== Record set
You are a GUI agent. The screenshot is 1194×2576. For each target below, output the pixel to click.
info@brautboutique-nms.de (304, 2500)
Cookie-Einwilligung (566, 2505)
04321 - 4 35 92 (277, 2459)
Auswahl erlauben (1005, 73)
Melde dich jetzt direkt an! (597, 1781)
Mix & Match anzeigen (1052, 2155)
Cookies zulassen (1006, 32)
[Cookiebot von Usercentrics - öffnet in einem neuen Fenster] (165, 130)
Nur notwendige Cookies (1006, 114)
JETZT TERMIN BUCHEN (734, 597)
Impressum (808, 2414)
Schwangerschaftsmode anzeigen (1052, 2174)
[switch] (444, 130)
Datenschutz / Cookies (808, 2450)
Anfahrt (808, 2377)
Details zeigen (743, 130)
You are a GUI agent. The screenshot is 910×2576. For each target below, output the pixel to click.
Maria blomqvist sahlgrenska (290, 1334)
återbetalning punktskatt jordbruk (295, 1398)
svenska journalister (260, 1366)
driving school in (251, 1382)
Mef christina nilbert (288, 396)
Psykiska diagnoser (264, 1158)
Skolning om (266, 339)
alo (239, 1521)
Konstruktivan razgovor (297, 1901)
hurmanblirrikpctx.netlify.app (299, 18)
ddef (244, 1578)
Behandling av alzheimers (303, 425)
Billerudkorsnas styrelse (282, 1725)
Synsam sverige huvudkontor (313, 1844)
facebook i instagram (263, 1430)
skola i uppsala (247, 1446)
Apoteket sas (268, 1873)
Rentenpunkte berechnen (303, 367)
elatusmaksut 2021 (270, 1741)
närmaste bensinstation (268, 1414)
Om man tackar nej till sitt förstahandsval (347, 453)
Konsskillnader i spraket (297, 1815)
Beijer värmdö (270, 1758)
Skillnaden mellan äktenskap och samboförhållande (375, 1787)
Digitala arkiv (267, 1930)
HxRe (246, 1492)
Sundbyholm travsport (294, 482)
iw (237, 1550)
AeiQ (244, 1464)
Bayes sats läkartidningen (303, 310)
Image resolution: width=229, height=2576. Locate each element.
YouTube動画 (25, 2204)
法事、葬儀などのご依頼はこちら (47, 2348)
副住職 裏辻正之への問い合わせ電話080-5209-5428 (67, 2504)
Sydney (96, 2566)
====
Work task — In the entries above, which lines hold the string "pixel"? Report all of them.

Result of this task —
You are a GUI agent. The screenshot is 1194×2576. For each target below, output the pixel to click.
You are a GUI agent. The screenshot is 910×2576. For each target below, output the pixel to click.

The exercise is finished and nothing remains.